Soberania ao menos na protecção dos direitos fundamentais

Não conheço o acordo com os EUA de que hoje se fala, nem o teor do parecer da Comissão Nacional de Protecção de Dados (CNPD) que o reprovou. Sei que entre Portugal e os EUA foi celebrado um acordo bilateral nos termos do qual as autoridades portuguesas se obrigavam, penso que com base no princípio da reciprocidade, à transmissão de dados pessoais como instrumento de prevenção e combate ao crime. Com a entrada em vigor deste acordo acabariam, não sei se em absoluto, os vistos de portugueses de entrada nos EUA. Leio na imprensa que a CNPD considerou que o governo português não formulou reserva à possibilidade de esses dados serem utilizados para práticas que pusessem em causa direitos fundamentais como o direito à vida (artigo 24º da nossa Constituição).
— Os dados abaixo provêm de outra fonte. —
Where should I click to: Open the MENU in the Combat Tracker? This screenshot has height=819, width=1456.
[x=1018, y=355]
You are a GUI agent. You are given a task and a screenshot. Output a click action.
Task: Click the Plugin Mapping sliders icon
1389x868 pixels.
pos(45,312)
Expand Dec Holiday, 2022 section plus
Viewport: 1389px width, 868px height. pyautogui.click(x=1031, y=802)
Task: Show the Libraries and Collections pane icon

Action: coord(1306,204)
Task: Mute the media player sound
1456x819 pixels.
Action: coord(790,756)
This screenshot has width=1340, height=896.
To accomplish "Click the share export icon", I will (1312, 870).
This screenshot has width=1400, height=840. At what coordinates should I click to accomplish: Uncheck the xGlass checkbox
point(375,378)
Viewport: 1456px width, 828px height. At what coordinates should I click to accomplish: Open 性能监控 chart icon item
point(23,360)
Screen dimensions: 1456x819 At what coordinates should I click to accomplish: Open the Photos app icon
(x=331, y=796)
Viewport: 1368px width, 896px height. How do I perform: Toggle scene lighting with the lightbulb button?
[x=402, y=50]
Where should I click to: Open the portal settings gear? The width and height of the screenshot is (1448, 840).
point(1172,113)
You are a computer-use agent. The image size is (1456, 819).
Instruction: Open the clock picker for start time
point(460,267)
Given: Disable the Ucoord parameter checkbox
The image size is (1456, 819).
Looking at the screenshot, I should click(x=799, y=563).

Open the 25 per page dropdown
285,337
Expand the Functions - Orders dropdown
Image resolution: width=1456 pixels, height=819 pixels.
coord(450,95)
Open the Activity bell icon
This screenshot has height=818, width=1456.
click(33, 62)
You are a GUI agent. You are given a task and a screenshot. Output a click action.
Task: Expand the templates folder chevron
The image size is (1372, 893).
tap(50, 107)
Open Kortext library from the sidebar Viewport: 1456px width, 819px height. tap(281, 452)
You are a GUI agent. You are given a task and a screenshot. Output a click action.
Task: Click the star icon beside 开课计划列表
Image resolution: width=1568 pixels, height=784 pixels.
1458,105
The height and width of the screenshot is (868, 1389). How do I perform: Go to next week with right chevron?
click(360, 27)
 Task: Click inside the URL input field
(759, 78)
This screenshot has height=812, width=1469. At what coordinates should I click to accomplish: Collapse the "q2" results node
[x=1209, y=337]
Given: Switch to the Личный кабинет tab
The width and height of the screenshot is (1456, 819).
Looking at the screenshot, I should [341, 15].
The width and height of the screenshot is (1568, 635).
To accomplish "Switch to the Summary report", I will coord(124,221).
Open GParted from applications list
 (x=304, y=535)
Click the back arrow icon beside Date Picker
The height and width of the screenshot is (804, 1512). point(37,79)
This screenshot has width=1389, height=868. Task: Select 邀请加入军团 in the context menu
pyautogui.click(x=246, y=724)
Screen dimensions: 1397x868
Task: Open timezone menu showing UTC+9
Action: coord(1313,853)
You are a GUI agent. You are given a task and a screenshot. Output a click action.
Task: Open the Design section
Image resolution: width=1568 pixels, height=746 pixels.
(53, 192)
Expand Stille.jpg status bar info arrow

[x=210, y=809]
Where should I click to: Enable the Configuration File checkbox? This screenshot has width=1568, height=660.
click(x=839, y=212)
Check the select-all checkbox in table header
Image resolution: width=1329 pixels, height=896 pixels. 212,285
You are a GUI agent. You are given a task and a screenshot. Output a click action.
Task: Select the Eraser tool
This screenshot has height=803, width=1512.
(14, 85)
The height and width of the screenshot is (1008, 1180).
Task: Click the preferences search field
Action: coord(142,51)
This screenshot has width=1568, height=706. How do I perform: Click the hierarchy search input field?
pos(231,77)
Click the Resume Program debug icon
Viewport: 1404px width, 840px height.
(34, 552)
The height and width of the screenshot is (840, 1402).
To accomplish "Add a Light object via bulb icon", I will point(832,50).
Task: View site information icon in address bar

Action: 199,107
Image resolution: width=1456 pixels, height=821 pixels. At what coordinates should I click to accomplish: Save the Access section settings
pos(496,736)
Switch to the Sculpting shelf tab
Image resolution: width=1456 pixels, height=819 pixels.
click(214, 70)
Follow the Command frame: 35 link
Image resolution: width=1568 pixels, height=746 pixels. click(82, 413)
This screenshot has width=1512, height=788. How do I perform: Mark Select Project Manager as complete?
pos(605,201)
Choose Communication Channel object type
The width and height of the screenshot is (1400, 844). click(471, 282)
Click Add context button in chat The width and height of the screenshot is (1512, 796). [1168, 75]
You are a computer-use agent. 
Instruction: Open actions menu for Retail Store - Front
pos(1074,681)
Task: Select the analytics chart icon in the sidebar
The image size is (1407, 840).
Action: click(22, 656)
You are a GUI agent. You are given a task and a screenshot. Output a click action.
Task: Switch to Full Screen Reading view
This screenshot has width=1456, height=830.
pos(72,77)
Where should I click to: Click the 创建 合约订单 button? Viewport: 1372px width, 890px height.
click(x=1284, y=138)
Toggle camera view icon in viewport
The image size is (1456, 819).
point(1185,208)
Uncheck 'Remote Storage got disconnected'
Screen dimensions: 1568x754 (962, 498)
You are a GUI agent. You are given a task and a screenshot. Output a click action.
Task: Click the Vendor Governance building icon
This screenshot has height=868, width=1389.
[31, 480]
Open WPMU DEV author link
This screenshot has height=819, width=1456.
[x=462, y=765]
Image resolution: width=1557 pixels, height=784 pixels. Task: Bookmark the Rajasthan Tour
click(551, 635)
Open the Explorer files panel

Lembrei-me de casos antigos de pedidos de extradição em que exactamente este problema se colocou. Num deles fui participante activo, defendendo um extraditando acusado de crime a que cabia pena de morte num dos estados dos EUA, numa das raríssimas incursões pelo direito criminal que levou a defesa até ao Tribunal Constitucional. Por esse caso interessou-se aliás uma editora, que converteu em livro as principais peças do processo. Titula-se ´O Dever de Não Extraditar´ (Legis, Porto, 1996). Na sua apresentação encontra-se o registo de palavras que, todos estes anos passados, continuam a fazer sentido:

  • “No domínio do chamado «direito vivido» não há lugar à ponderação de interesses puramente conjunturais que tantas vezes preside à elaboração da lei, motivada como muitas vezes é, por factos estranhos à justiça e serva de conveniências. É neste preciso plano – o da vivência do direito – que se revela a diferença entre as proclamações da Constituição e a aplicação que das suas".
Ao que parece, contra a rendição à conveniência do tratado, a maioria da CNPD pensou assim. Que é indispensável que a lei não ceda à conveniência e aceite sacrificar direitos que lei maior considera fundamentais sem estar devidamente assegurado que isso se faz para a protecção de direitos tão essenciais como aqueles que a nossa lei fundamental garante. É bom sabê-lo, porque isso significa que ainda existem instituições que desempenham com independência o seu papel de garantes do sistema de valores.

2 comentários:

Tonibler disse...

Constituição outra vez?!? Ora, caro JMFA, andamos de volta de conceitos obsoletos como direitos fundamentais???

Toda a gente sabe para que serve a constituição: para ser revista. O seu conteúdo não é para ser levado a sério por ninguém, está aí um presidente da república para o demonstrar.

Pedro disse...
Este comentário foi removido pelo autor.